**What is expected**
Look through the lines below; wherever the word "each" appears, copy that line.

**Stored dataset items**
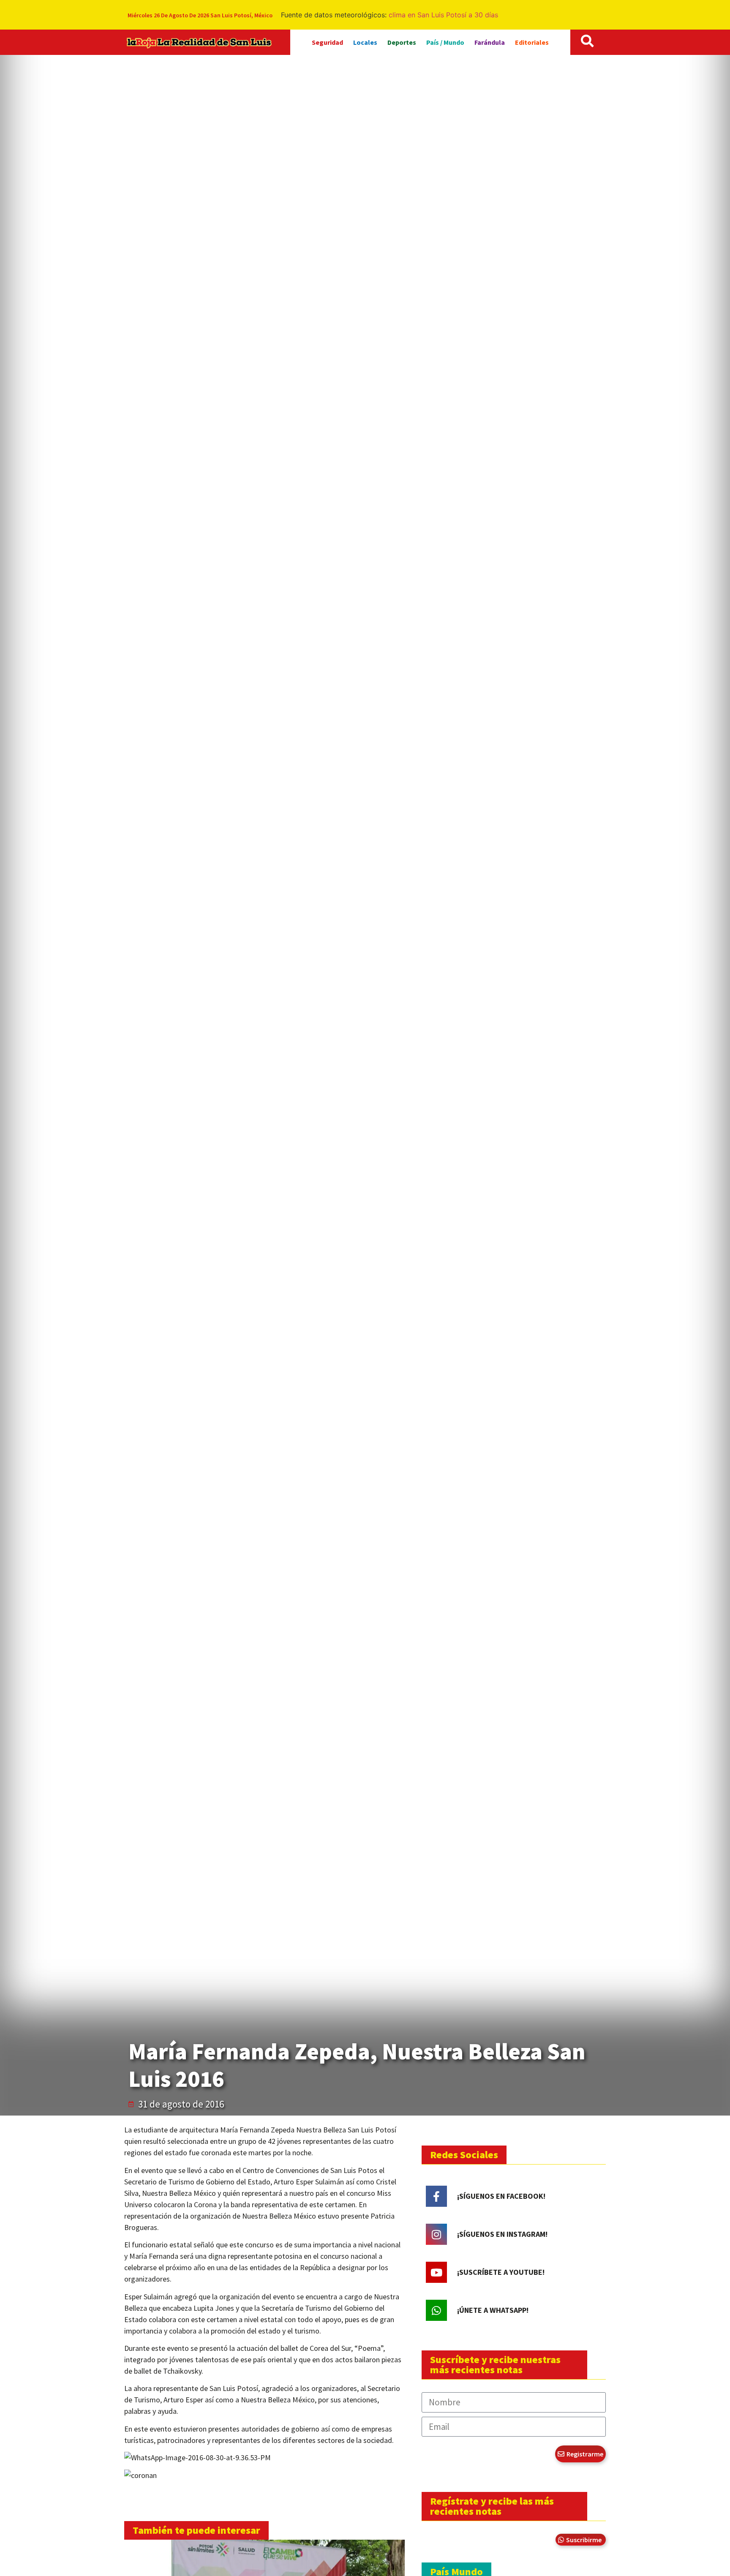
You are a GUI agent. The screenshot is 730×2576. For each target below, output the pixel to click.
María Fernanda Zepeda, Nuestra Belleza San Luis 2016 (356, 2065)
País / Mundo (445, 42)
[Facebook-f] (436, 2196)
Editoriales (532, 42)
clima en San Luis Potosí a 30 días (443, 15)
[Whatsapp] (436, 2310)
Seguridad (327, 42)
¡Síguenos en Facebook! (501, 2196)
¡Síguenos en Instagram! (502, 2234)
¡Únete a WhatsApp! (492, 2310)
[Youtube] (436, 2272)
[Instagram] (436, 2234)
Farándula (489, 42)
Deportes (401, 42)
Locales (365, 42)
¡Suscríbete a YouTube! (501, 2272)
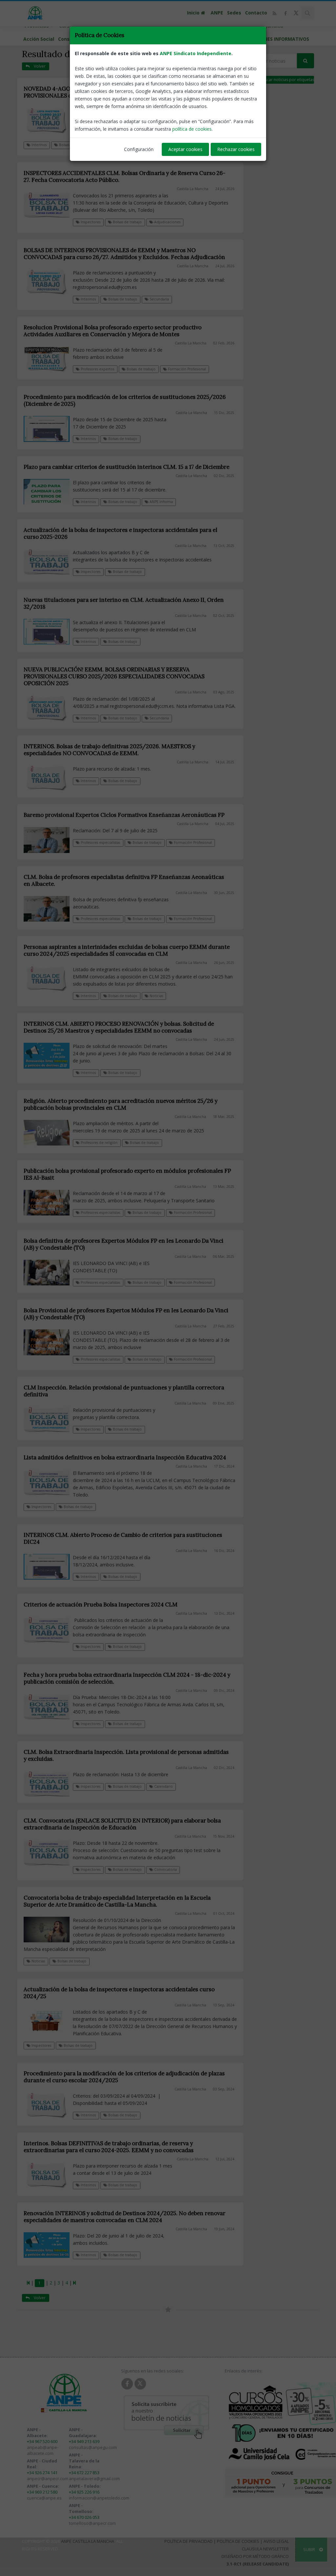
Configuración (139, 149)
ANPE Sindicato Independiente (195, 53)
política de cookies (192, 129)
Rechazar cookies (236, 149)
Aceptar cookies (185, 149)
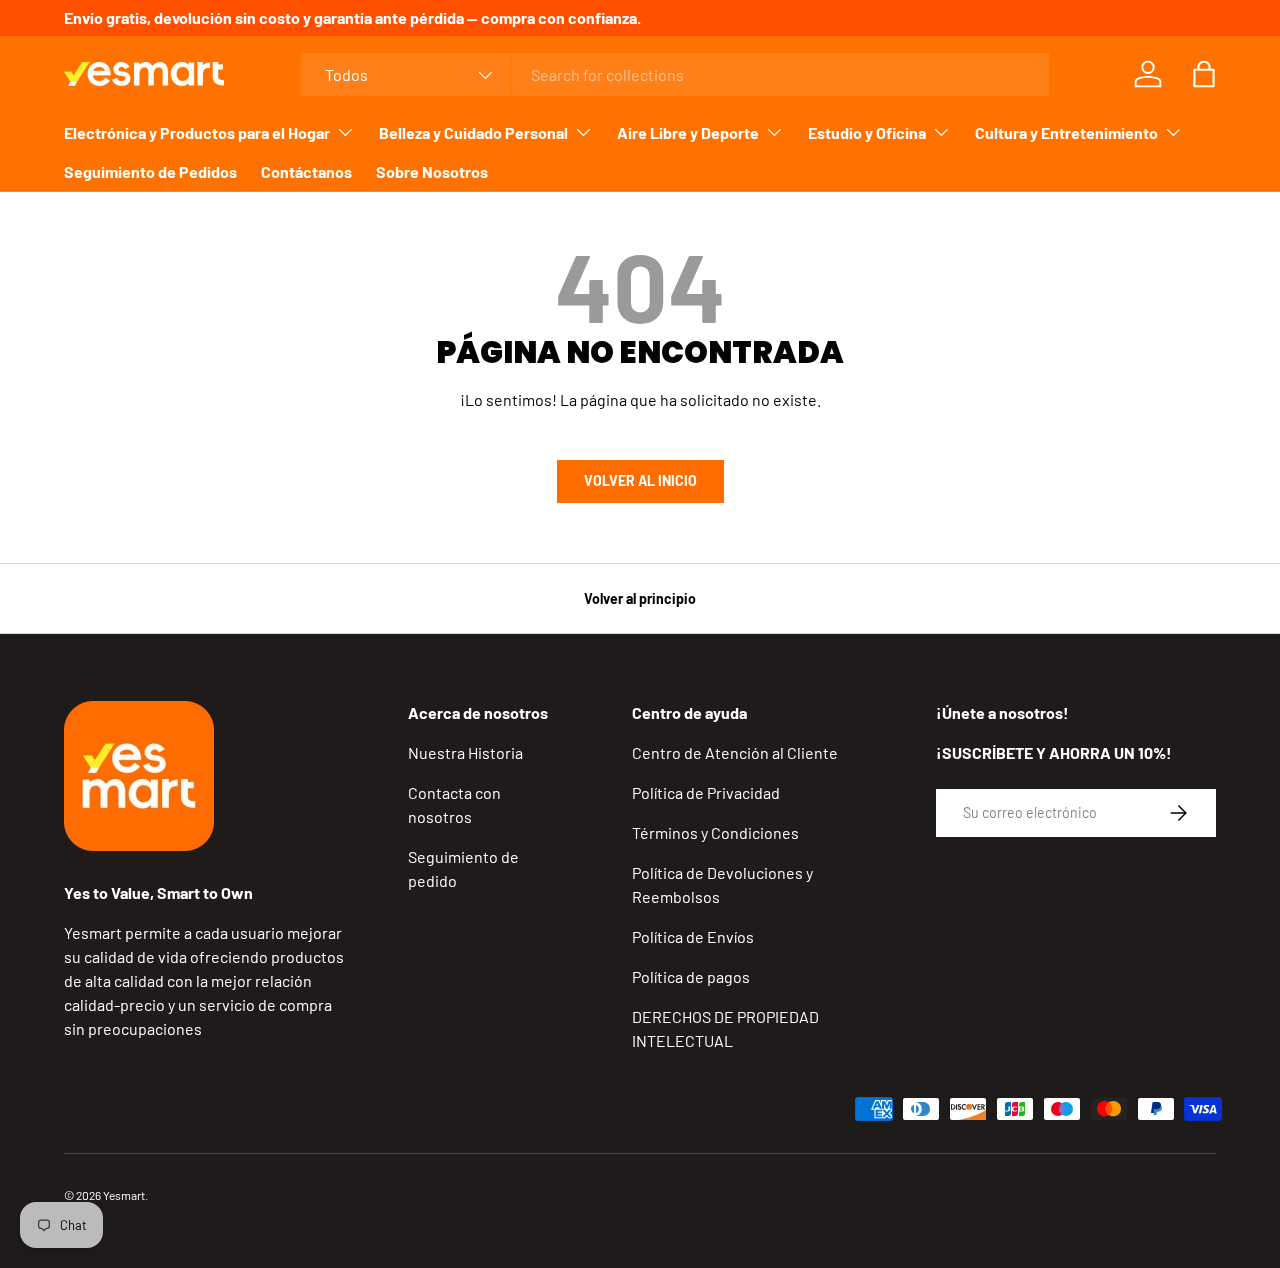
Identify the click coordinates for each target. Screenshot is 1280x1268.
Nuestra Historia (465, 752)
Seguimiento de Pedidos (150, 171)
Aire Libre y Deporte (688, 132)
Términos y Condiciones (715, 832)
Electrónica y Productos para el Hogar (197, 132)
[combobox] (674, 74)
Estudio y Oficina (867, 132)
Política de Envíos (693, 936)
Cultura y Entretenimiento (1066, 132)
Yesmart (124, 1195)
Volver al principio (640, 598)
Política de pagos (691, 976)
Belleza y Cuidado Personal (473, 132)
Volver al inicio (640, 480)
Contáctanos (306, 171)
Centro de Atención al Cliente (735, 752)
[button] (1204, 74)
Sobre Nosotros (432, 171)
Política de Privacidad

**Expected answer**
You are a GUI agent. The screenshot is 730×2576. For each target below, output the pixel to click.
Identify the click coordinates for each target. Screenshot is 1280x1268.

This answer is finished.